Wspomnienia z występów

Wiktor Przyjemski ma mieszane wspomnienia z występów na Stadionie Olimpijskim we Wrocławiu, gdzie w poprzednim sezonie notował słabsze wyniki. „Miejmy nadzieję, że tym razem przełamię tę złą passę” – powiedział. Jako aktualny Indywidualny Mistrz Świata Juniorów, Przyjemski ma na głowie nie tylko obronę tytułu, ale i inne cele, które woli zachować dla siebie.

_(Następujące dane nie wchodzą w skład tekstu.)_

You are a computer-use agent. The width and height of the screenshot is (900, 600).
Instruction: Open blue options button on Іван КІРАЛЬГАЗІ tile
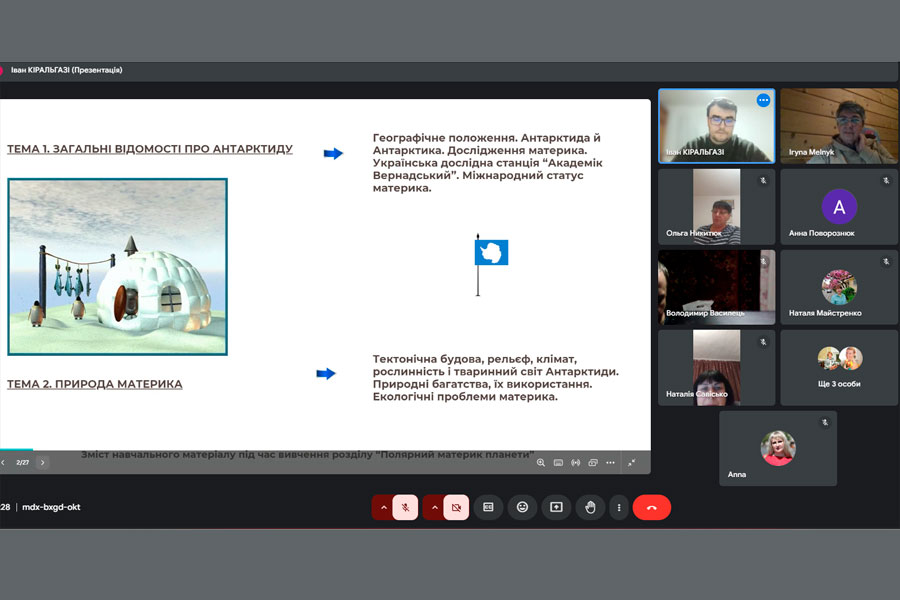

Refleksje po inauguracyjnym meczu

Na zakończenie rozmowy, Przyjemski podzielił się swoimi refleksjami na temat swojego występu w Zielonej Górze, gdzie wygrał trzy wyścigi. „Wydaje mi się, że wtedy w końcu dobrze jechałem. Nie bałem się zewnętrznej części owalu, a motocykl dobrze współpracował” – podsumował.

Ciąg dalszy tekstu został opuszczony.